SOURCE

2024 Virginia Literary Awards Finalists

The Virginia Literary Awards are given to outstanding Virginia authors in the areas of fiction, nonfiction and poetry (and, in the case of nonfiction, also by any author about a Virginia subject).

Portraits of the fiction finalists

FICTION FINALISTS

RACHEL BEANLAND | The House Is On Fire

Rachel Beanland’s debut novel, “Florence Adler Swims Forever,” was named a New York Times Editors’ Choice and one of the best books of the year by USA Today and received the National Jewish Book Award for Debut Fiction. “The House Is On Fire,” her second novel, was selected as an Indie Next pick by the American Booksellers Association, a GMA Buzz Pick by “Good Morning America,” a “most anticipated” book by the Washington Post, and one of the best books of the year by NPR and The New Yorker. Beanland has benefitted from Bread Loaf Writers' Conference fellowships and residencies at the Virginia Center for the Creative Arts, the Key West Literary Seminar, the Hambidge Center and the Eastern Frontier Educational Foundation. She attended the University of South Carolina and earned an M.F.A. in creative writing from Virginia Commonwealth University. Beanland lives in Richmond, where most recently she was the 2023–2024 writer-in-residence at the University of Richmond.

SADEQA JOHNSON | The House of Eve

Sadeqa Johnson is the New York Times bestselling author of five novels. Her accolades include being an NAACP Image Award nominee, a Hurston/Wright Foundation Legacy finalist, a Black Caucus of the American Library Association Literary Award honoree, and the winner of the Library of Virginia’s People’s Choice Award for Fiction. She is a Kimbilio Fellow and teaches in the M.F.A. program at Drexel University. Originally from Philadelphia, she currently lives near Richmond with her husband and three teens.

COMPLETE THE FOLLOWING
a – From the Virginia Literary Awards finalists page, list every place where Rachel Beanland held a residency.
b – Answer these questions using the Virginia Literary Awards finalists page:
(i) In which three areas are the awards given?
(ii) From which university did Rachel Beanland earn her M.F.A. in creative writing?
(iii) At which university does Sadeqa Johnson teach in the M.F.A. program?
c – Write the next part of the Virginia Literary Awards finalists page, starting after its final sentence.

INFORMATION SHOWN
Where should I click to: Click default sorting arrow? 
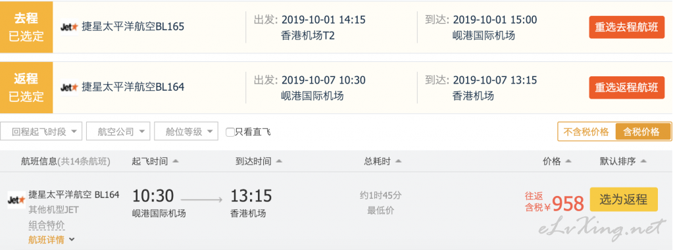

EXPECTED ANSWERS
a –
- Virginia Center for the Creative Arts
- Key West Literary Seminar
- Hambidge Center
- Eastern Frontier Educational Foundation

b –
(i) Fiction, nonfiction and poetry
(ii) Virginia Commonwealth University
(iii) Drexel University

c –
WINNER: ANGIE KIM | Happiness Falls

Angie Kim moved as a preteen from Seoul, South Korea, to the suburbs of Baltimore. After graduating from Interlochen Arts Academy, she studied philosophy at Stanford University and attended Harvard Law School, where she was an editor of the Harvard Law Review. Her debut novel, “Miracle Creek,” won the Edgar Award and the International Thriller Writers’ Thriller Award, and was named one of the 100 best mysteries and thrillers of all time by Time, and one of the best books of the year by Time, the Washington Post, Kirkus Reviews and the “Today” show. “Happiness Falls,” her second novel, was an instant New York Times bestseller and a book club pick for “Good Morning America,” Barnes & Noble, Belletrist and the Book of the Month Club.



Portraits of the nonfiction finalists

NONFICTION FINALISTS

EDWARD L. AYERS | American Visions: The United States, 1800–1860

Edward Ayers is the University Professor of the Humanities and president emeritus at the University of Richmond. The author of eight books, he has won both the Bancroft Prize and the Gilder Lehrman Lincoln Prize for his scholarship, been named National Professor of the Year, received the National Humanities Medal from President Barrack Obama at the White House, served as president of the Organization of American Historians, and was the founding board chair of the American Civil War Museum in Richmond. He is executive director of New American History and Bunk, initiatives dedicated to making the nation’s history more visible and useful for a broad range of audiences.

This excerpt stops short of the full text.